Heuristic Path Planning Method for Multistatic UAV-Borne SAR Imaging System
Fanyun Xu, Yongchao Zhang, Rufei Wang, Chenyang Mi, Yin Zhang, Yulin Huang, Jianyu Yang
Abstract
Multistatic unmanned aerial vehicle-borne synthetic aperture radar (MuUAV-SAR) plays an important role in the applications of environmental monitoring and disaster warning because its distributed platforms can provide high-resolution imagery by fusing the multiple measurements. However, the flight paths of the multiple platforms are limited for such an unmanned system since the flight safety and the path length are basic conditions for guaranteeing the effective observation. This paper first studies the observation signal model of MuUAV-SAR imaging system, and then analyzes the factors that determine the imaging resolution, while these factors are all determined by the flight path of UAVs.

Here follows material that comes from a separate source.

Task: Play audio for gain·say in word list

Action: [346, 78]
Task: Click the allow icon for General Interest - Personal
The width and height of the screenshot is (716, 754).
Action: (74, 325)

Secondly, MuUAV-SAR imaging path planning problem is established as a constrained multi-objective optimization problem (CMOP), which considers the navigation and imaging performance of UAV in the process of completing path planning task in detail. For this CMOP, a heuristic search method is proposed to solve it, which can ensure that each step achieves local optimum, and it can also list all feasible solutions to meet the application requirements for selection. Finally, experimental results verify the effectiveness and practicability of the proposed heuristic path planning method.